The Lafcadio Hearn Memorial Museum (小泉八雲記念館, Koizumi Yakumo Kinenkan) is a literary museum located in Matsue, Shimane Prefecture, Japan. Established in 1933, it is dedicated to the life and work of the Greek–Irish writer and translator Lafcadio Hearn, also known by the name Yakumo Koizumi.

The original museum design was inspired by the Goethe-Nationalmuseum in Weimar, Germany, and its initial collection included 22 manuscripts donated by the Koizumi family through the efforts of Hearn's disciples, Teizaburo Ochiai and Seiichi Kishi. An additional 350 books were donated by the commemorative society. The current facility was renovated into a more traditional Japanese architectural style of houses, approximately 1,500 items.
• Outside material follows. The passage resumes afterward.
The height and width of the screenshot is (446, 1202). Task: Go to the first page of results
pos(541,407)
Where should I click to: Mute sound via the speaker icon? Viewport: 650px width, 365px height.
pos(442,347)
These include Hearn's personal belongings, his writings, related materials, and items left behind by his wife Setsu.

Since 2016, Hearn's great-grandson, Bon Koizumi, has been the museum's director. The museum attracts approximately 150,000 visitors annually.

==Lafcadio Hearn former residence==
The museum is adjacent to the house in Kitahori-cho, Matsue where Hearn lived as newlyweds with his wife, Setsu, from May 1891 until he was transferred to Kumamoto's Daigo Junior High School in November of the same year. The location is in a corner of Shiomi Nawate, where samurai residences line the moat of Matsue Castle and the atmosphere of the old castle town remains. It is a one-story house with a tiled roof, approximately 15.5 meters in width and 10 meters in depth, and was built during the Kyōhō era (1716–1735) as a residence for a samurai family with a stipend of less than 500 koku. The owner, Negishi Tate, was the district officer of Hikawa District, Shimane, and Hearn was renting this house while he was away. He mainly used the three rooms on the left side, which overlooked the garden on three sides. Despite the relatively short stay in this residence, he was deeply nostalgic for this house, and wrote about it is several of his works, notably in Glimpses of Unfamiliar Japan. The house was designated a National Historic Site in 1940.